WHAT IS BEING ASKED.
Format the lines of the material starting with the line that contains "Point to the orange scale bar" and going on through the line that contains "[x=83, y=67]" as a Markdown table with the columns Row and Line, leaving out blank lines.

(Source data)
--------------------------------

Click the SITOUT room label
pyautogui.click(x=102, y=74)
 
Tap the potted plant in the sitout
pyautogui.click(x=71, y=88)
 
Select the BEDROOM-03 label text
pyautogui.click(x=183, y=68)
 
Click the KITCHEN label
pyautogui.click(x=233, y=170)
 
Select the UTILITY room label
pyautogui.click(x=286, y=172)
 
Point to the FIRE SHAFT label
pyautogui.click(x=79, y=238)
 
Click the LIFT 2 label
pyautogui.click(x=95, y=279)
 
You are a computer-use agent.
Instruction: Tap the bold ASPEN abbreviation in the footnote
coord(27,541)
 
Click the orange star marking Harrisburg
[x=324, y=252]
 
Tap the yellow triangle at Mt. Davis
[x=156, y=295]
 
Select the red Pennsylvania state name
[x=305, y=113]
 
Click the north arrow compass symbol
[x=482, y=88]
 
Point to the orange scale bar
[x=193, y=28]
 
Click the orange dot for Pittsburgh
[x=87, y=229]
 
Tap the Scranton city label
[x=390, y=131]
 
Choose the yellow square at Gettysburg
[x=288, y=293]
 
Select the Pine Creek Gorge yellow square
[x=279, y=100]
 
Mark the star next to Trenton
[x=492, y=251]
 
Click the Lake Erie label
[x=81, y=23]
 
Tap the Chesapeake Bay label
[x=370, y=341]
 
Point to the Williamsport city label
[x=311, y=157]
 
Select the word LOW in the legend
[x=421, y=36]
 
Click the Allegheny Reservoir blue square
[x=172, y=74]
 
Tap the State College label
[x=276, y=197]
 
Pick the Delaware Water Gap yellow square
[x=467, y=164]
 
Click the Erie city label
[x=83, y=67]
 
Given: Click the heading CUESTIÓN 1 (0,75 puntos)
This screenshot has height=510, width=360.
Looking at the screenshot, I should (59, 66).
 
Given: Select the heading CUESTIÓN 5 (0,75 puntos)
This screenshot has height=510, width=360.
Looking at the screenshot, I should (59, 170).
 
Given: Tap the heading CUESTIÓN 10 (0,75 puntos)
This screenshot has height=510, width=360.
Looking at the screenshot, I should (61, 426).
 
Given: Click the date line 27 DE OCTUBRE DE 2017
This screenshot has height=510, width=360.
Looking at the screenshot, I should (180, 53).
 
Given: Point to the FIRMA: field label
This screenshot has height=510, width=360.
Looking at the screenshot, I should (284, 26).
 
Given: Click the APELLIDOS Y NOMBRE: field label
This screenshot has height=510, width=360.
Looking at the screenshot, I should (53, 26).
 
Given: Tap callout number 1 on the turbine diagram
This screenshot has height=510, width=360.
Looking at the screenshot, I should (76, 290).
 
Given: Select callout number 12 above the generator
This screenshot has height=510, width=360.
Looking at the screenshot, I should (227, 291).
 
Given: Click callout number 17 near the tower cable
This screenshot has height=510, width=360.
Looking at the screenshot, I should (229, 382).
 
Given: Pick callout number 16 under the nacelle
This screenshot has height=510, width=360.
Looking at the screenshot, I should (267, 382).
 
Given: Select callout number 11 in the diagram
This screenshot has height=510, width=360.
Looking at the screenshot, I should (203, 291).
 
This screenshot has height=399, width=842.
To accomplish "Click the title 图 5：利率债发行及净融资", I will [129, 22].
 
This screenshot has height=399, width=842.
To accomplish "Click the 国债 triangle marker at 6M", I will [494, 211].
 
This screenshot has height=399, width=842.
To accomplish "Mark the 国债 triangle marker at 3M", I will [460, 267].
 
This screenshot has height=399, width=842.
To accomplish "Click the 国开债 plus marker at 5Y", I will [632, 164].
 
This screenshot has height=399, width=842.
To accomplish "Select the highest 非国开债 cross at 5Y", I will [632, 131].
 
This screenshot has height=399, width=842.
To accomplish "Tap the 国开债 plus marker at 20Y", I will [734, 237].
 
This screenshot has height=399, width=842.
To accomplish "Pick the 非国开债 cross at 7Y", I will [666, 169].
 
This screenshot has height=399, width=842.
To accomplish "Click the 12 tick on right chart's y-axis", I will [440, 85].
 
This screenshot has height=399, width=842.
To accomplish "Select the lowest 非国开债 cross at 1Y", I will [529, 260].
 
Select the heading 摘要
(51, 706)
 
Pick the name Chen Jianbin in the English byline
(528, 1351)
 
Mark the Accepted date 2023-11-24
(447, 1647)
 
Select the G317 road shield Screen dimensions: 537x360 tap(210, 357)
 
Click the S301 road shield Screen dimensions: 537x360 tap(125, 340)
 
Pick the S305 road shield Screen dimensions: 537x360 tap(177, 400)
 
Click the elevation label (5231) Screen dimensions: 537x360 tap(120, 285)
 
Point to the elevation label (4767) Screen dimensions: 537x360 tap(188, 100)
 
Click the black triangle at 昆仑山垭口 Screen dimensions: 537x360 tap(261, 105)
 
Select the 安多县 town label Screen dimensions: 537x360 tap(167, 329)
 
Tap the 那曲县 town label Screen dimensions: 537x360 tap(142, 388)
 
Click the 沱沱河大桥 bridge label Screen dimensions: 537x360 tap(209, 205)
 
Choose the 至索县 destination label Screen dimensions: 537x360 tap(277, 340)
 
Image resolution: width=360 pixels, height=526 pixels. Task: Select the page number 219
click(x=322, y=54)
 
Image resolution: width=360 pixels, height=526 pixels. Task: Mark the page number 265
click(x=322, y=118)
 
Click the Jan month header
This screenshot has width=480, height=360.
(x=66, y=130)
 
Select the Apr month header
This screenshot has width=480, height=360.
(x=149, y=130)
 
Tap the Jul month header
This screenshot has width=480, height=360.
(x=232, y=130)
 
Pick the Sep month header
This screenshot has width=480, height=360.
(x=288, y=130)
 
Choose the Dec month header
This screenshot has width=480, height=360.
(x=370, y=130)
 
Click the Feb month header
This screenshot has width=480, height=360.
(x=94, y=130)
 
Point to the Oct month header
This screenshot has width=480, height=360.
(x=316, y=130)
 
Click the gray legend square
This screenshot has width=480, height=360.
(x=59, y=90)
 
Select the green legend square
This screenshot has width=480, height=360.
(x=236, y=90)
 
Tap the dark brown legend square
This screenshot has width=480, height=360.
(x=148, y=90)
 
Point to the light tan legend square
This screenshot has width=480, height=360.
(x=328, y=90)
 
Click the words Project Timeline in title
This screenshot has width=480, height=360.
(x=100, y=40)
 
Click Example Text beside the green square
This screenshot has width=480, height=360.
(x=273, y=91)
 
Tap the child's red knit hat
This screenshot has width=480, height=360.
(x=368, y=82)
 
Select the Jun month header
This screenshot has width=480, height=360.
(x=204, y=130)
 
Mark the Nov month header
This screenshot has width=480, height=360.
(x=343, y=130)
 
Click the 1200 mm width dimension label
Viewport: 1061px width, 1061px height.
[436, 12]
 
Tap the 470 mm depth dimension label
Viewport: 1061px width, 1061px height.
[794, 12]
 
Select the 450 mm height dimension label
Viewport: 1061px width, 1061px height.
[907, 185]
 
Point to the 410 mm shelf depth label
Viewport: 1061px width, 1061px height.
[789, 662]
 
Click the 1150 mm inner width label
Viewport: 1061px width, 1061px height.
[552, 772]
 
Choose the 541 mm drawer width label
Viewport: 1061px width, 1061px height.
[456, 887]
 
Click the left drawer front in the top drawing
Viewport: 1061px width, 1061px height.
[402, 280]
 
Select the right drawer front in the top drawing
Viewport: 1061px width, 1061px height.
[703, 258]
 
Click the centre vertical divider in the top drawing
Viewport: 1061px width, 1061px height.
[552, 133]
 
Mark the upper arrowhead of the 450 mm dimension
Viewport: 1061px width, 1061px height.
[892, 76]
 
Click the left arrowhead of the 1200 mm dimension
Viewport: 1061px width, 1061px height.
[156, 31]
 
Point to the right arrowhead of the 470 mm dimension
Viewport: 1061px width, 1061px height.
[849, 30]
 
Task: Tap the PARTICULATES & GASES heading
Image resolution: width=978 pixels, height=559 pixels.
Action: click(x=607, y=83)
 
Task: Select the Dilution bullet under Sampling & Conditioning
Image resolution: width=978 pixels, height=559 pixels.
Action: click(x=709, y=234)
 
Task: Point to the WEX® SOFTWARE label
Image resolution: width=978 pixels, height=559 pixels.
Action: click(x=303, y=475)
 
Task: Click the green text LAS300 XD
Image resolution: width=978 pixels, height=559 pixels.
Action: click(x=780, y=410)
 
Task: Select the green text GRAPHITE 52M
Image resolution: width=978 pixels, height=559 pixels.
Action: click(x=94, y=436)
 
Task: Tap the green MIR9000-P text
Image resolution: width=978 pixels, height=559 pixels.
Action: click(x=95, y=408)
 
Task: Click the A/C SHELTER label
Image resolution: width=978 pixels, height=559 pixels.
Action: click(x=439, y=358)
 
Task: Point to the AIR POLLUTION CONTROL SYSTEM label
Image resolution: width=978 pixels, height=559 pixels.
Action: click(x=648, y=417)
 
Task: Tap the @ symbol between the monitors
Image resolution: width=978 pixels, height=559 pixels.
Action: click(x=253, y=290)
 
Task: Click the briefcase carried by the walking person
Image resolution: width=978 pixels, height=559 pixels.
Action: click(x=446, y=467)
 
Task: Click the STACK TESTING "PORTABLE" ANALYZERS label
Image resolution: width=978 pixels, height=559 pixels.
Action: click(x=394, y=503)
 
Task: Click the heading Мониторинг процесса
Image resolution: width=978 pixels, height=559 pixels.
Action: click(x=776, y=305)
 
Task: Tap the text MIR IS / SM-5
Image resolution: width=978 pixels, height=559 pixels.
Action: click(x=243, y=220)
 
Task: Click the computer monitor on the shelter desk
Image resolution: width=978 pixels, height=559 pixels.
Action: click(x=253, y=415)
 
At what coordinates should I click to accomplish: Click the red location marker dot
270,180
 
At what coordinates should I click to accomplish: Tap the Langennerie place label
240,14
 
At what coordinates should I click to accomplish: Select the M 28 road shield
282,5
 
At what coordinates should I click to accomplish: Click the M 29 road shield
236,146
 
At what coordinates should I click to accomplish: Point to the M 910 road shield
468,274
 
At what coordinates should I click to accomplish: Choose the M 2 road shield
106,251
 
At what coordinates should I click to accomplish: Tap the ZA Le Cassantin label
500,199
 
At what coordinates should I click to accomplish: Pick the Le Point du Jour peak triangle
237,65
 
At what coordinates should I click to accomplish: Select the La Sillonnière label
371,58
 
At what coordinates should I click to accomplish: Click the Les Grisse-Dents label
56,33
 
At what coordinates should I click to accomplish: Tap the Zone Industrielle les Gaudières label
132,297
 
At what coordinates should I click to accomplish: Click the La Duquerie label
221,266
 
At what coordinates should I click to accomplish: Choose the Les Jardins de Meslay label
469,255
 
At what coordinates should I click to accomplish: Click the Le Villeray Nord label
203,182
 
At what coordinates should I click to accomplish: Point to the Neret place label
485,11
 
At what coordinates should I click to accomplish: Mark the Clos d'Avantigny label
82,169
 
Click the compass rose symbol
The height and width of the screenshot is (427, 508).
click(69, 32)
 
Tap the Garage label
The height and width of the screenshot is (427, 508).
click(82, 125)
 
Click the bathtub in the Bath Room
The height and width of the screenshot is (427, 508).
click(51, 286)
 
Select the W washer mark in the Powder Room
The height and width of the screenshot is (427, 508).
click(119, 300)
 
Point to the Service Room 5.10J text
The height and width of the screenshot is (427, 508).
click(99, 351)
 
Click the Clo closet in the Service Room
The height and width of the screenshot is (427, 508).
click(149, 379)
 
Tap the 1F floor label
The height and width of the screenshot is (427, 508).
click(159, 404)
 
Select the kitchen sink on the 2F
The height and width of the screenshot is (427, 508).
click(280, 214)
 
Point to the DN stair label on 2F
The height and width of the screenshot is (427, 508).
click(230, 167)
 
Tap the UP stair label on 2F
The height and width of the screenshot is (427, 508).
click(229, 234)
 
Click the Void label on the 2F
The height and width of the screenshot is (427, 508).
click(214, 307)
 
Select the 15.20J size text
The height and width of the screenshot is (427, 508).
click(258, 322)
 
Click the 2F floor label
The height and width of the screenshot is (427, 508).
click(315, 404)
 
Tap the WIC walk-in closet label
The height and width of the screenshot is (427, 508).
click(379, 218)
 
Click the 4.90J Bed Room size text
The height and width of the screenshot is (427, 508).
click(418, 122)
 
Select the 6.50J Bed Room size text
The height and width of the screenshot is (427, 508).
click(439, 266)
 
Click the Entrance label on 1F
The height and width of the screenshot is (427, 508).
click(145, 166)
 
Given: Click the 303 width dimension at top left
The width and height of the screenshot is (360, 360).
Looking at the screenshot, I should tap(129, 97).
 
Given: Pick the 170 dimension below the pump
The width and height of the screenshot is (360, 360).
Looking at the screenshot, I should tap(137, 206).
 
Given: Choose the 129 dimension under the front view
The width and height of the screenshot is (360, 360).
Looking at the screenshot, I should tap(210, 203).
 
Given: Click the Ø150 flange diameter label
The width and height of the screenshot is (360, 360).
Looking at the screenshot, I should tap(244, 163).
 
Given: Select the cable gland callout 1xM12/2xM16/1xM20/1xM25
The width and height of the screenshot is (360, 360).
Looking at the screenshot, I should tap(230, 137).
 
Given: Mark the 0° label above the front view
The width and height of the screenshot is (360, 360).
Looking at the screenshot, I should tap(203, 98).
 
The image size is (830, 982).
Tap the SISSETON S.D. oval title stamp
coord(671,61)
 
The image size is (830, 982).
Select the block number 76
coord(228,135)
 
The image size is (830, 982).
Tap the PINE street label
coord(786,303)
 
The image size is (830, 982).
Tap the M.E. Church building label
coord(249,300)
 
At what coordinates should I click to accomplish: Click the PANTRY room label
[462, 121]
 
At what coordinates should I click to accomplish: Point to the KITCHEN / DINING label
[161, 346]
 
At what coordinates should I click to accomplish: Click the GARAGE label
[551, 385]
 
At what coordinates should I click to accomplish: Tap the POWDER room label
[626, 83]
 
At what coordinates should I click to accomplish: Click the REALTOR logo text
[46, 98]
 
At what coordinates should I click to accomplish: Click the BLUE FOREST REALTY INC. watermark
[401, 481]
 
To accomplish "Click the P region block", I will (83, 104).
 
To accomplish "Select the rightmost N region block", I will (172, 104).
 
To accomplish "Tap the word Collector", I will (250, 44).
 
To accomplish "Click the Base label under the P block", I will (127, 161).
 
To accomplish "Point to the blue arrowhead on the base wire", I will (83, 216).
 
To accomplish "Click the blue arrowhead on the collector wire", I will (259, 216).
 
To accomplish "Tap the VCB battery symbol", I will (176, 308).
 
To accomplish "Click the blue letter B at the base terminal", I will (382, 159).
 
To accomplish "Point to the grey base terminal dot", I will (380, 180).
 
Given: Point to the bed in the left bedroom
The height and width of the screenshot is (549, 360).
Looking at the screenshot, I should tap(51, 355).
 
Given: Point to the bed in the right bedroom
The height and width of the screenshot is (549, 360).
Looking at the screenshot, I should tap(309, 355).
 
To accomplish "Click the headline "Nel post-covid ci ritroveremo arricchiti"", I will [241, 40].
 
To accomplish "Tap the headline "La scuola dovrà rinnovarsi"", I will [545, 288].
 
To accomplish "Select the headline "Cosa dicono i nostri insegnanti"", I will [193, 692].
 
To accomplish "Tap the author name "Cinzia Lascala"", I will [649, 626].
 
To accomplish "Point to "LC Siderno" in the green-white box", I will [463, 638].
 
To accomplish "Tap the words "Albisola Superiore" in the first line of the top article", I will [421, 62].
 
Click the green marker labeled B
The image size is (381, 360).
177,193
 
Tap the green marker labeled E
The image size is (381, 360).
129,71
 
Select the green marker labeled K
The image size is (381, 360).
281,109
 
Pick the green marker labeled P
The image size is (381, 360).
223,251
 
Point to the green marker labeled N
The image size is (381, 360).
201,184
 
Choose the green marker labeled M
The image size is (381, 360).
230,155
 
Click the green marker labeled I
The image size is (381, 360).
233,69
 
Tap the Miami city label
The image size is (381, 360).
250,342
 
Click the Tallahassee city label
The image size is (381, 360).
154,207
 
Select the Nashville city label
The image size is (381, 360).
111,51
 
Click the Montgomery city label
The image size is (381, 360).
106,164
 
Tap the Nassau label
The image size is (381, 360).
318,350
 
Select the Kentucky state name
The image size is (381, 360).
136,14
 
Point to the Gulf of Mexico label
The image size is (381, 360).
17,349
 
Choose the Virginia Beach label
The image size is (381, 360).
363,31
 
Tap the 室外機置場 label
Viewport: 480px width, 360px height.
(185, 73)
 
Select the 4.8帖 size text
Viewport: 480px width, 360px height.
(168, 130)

--------------------------------

ANSWER TO THIS EXERCISE.
| Row | Line |
|---|---|
| 1 | Point to the orange scale bar |
| 2 | [x=193, y=28] |
| 3 | Click the orange dot for Pittsburgh |
| 4 | [x=87, y=229] |
| 5 | Tap the Scranton city label |
| 6 | [x=390, y=131] |
| 7 | Choose the yellow square at Gettysburg |
| 8 | [x=288, y=293] |
| 9 | Select the Pine Creek Gorge yellow square |
| 10 | [x=279, y=100] |
| 11 | Mark the star next to Trenton |
| 12 | [x=492, y=251] |
| 13 | Click the Lake Erie label |
| 14 | [x=81, y=23] |
| 15 | Tap the Chesapeake Bay label |
| 16 | [x=370, y=341] |
| 17 | Point to the Williamsport city label |
| 18 | [x=311, y=157] |
| 19 | Select the word LOW in the legend |
| 20 | [x=421, y=36] |
| 21 | Click the Allegheny Reservoir blue square |
| 22 | [x=172, y=74] |
| 23 | Tap the State College label |
| 24 | [x=276, y=197] |
| 25 | Pick the Delaware Water Gap yellow square |
| 26 | [x=467, y=164] |
| 27 | Click the Erie city label |
| 28 | [x=83, y=67] |